> **Given request A**
Answer these questions from the text on minor zoning amendments:
(i) What distance from the building or property line does the state use for the grade plane?
(ii) Which two uses does the text say are both allowed in R-3 zones?
(iii) Under the proposed changes, which properties alone may claim dormitory uses?

> **Reading text**
= = = =
Minor Zoning Amendments

If these were any deeper in the weeds, I’d need to buy Roundup. The issue with building grades mainly deals with buildings on sloped sites. Building height is determined from the average grade of a property, called the grade plane, and the roof (or midpoint of roof, if it’s pitched). The grade plane is calculated by determining the lowest points between the building and 10 feet from the building or the property line, whichever is closer. The state uses 6 feet from the building or property line. Therefore, a building on a sloped site has a different height depending on if one uses the city’s definition, or the state’s definition. This amends the city code to align with the state code.

Another proposed zoning regulation revision removes an occupancy limit for homes and apartments in R-3 zones because going over the limit simply changes the use from “one/two-family dwelling” to “multiple dwelling,” both of which are allowed in R-3 zones (the limit is intended for R-1 and R-2) and meaning the limit has no impact whatsoever in R-3 and is unnecessary.

The last revision is a change to the definition of “multiple dwelling” because it allowed group housing, boarding houses and self-proclaimed dormitories to skirt the parking requirements intended for multiple dwellings (row houses, townhouses, apartments, etc.). The proposed changes will close the loophole by standardizing parking requirements across all multiple dwelling categories and allowing only properties owned by schools to claim dormitory uses.
= = = =
> **The data**
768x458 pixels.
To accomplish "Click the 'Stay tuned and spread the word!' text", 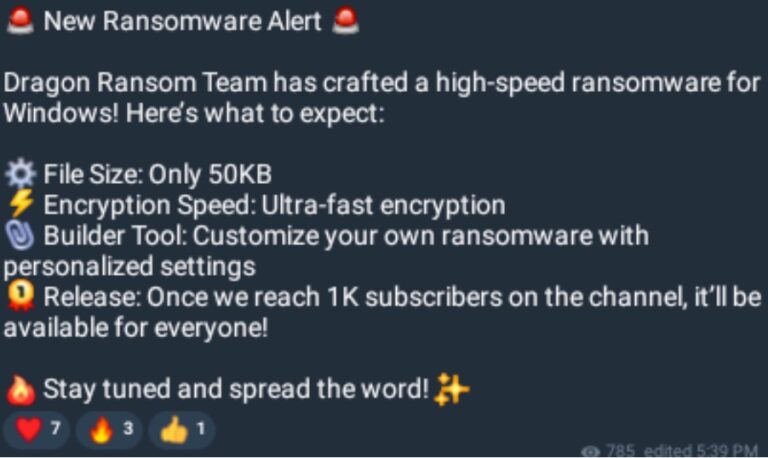I will coord(236,389).
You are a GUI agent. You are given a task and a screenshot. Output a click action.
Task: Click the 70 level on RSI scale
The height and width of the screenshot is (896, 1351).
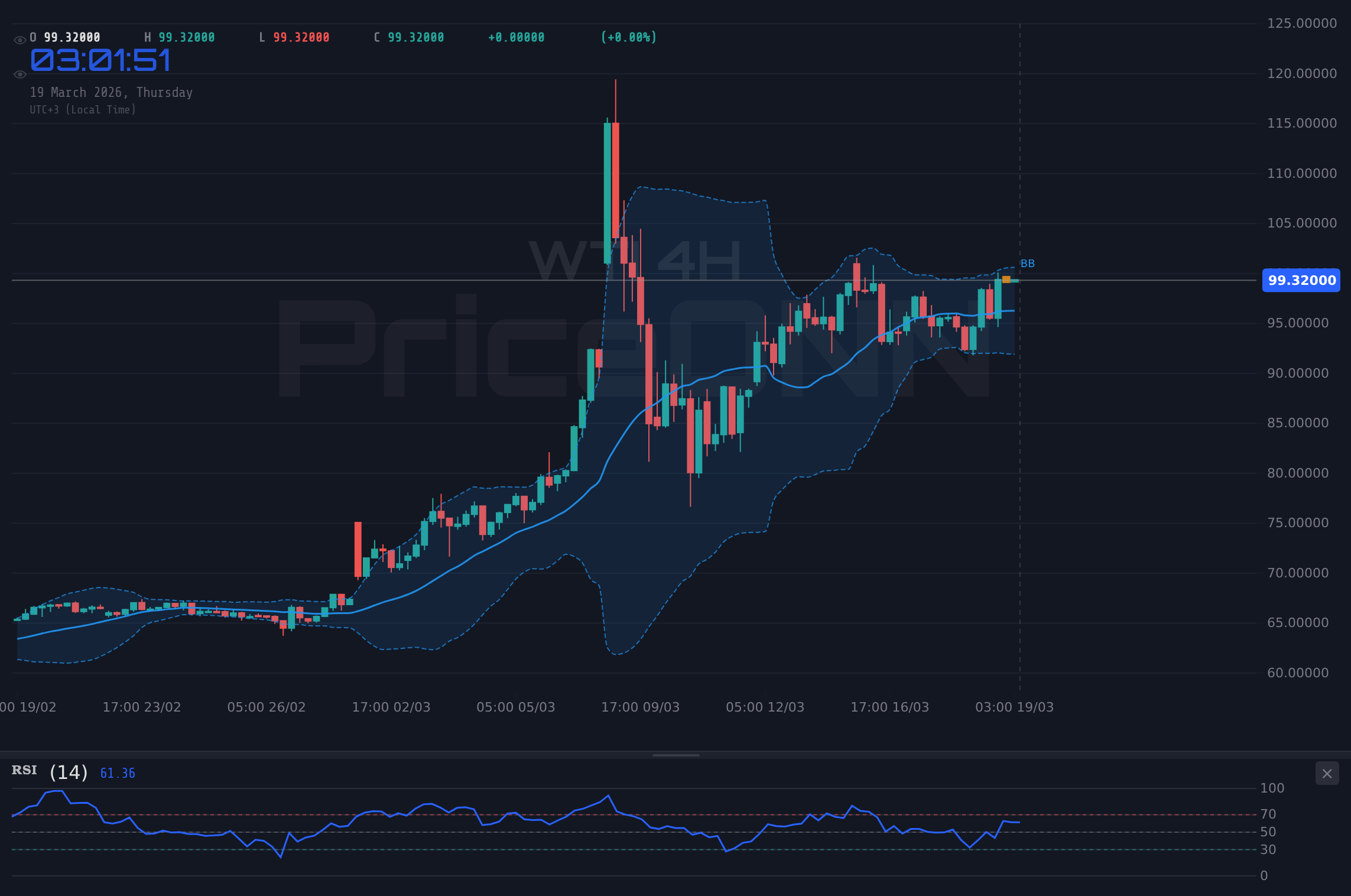click(x=1268, y=814)
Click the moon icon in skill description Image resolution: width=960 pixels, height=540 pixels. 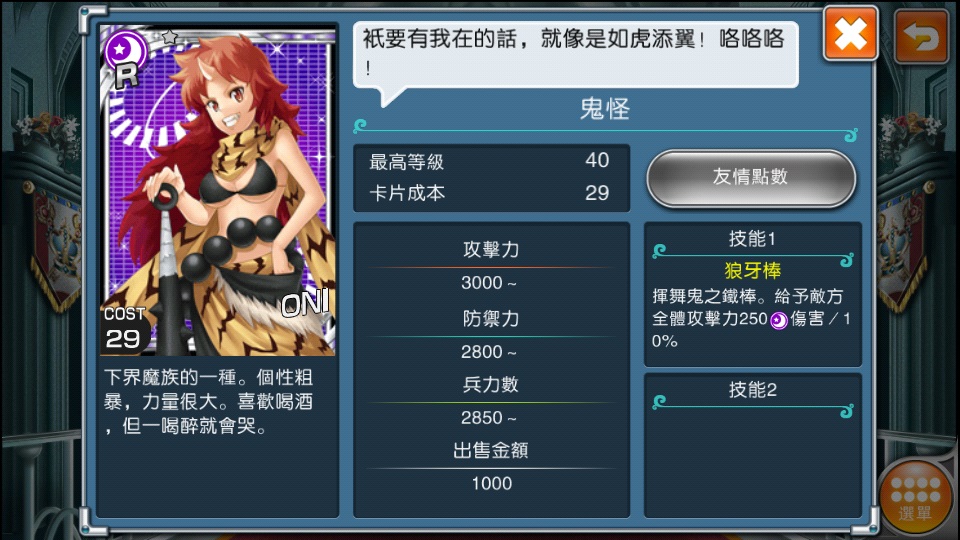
= = = =
> **Given request B**
Write out the stretch of the listing from the line containing "You are a GUI" through the end of the listing, both ends included, leaving the pictures out.

> **Complete answer A**
(i) 6 feet
(ii) "one/two-family dwelling" and "multiple dwelling"
(iii) Properties owned by schools

> **Complete answer B**
You are a GUI agent. You are given a task and a screenshot. Output a click action.
Task: Click the 70 level on RSI scale
The height and width of the screenshot is (896, 1351).
click(x=1268, y=814)
Click the moon icon in skill description Image resolution: width=960 pixels, height=540 pixels. 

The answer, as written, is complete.